» **Document text**:
-*-*-
View Full Version : Question of History
MrJim
3rd October 2007, 09:44 PM
I only post this in the debate thread to keep it off the main floor.
Our pastor at bible study tonight made a passing remark about antisemitism, then said something about Orthodox church persecuting Jews~don't recall if he mentioned a time period though my wife thinks it was in Russia maybe during/around the bolshevik revolution.
Is there anything to this?
Sorry not here to debate if that's what yer lookin' for, just gathering info ;) Maybe up here it won't attract a lot of attention of the lurkers ('cept maybe TAW folks debate over this?)
Thanks
buzuxi02
3rd October 2007, 10:15 PM
The bolsheviks persecuted the Russian Church. Of course the majority of bolsheviks were jews. This is not meant to be anti-semitic but if you check, its a historical fact.
On the other hand there was/is an uneasiness amongst many russian Orthodox because of jewish converts to Orthodoxy. Many Orthodox believed especially those outside the cities that it was some sort of conspiracy, the "new" judaisers if you will.
But it was not the case. In fact one of the most remarkable men to come out of the Russian Orthodox Church during this time was the jewish convert and martyr Fr. Alexander Menn.
-*-*-
» **Material supplied**:
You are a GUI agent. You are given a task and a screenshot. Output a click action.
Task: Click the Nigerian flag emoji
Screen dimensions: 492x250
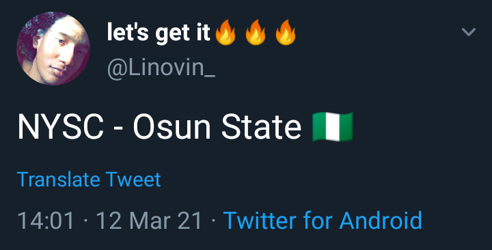333,127
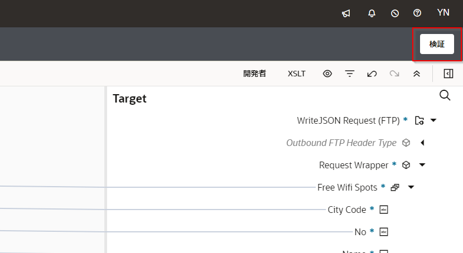Screen dimensions: 463x253
Task: Open the YN user profile menu
Action: pyautogui.click(x=443, y=13)
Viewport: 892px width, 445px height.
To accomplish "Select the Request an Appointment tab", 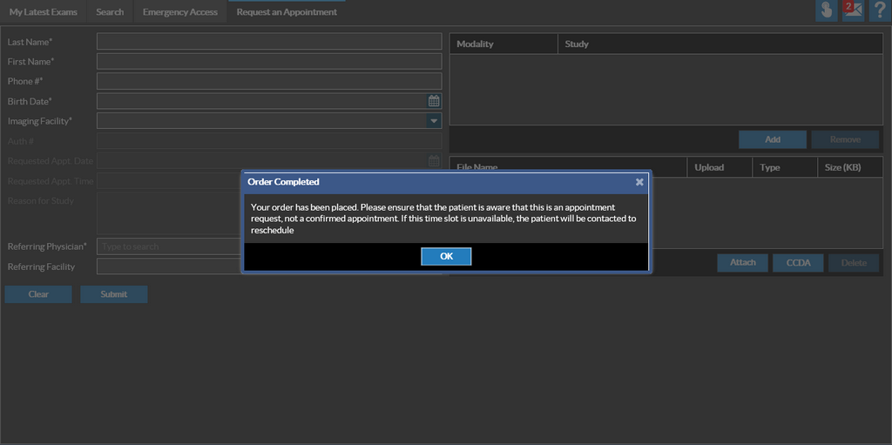I will click(x=287, y=12).
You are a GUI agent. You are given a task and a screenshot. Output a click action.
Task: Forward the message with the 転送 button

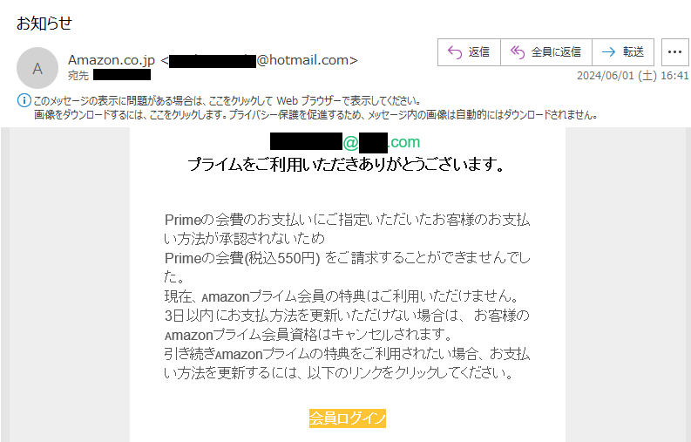point(623,52)
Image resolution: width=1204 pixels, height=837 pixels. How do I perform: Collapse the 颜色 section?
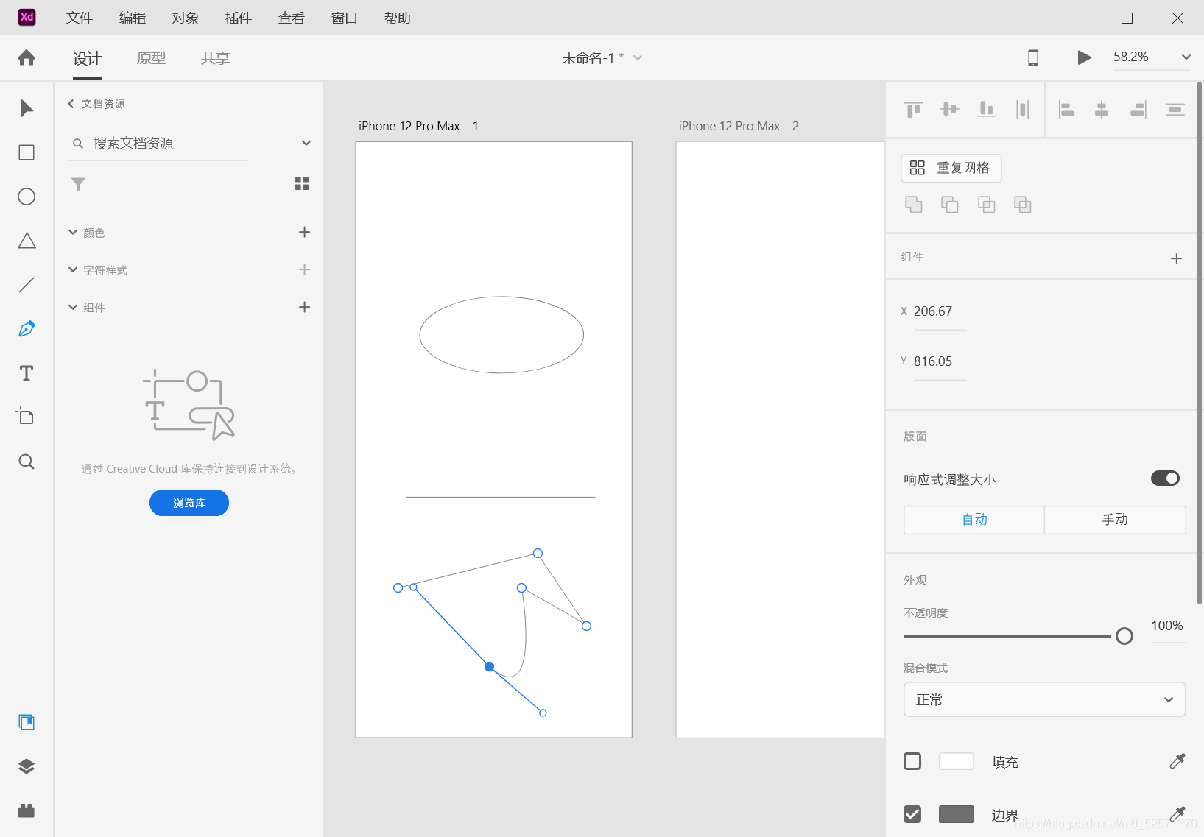pyautogui.click(x=71, y=232)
-*-*-
» **Challenge 1**: Retype the forum thread between "Our pastor at" and "the bolshevik revolution.", inclusive.
» **Challenge 2**: According to the forum thread, why did MrJim post his question in the debate thread?
The records have nothing to do with this work.

» **Solution 1**:
Our pastor at bible study tonight made a passing remark about antisemitism, then said something about Orthodox church persecuting Jews~don't recall if he mentioned a time period though my wife thinks it was in Russia maybe during/around the bolshevik revolution.

» **Solution 2**: He posted it there to keep it off the main floor. He also hoped that, up there, it would not draw much attention from lurkers.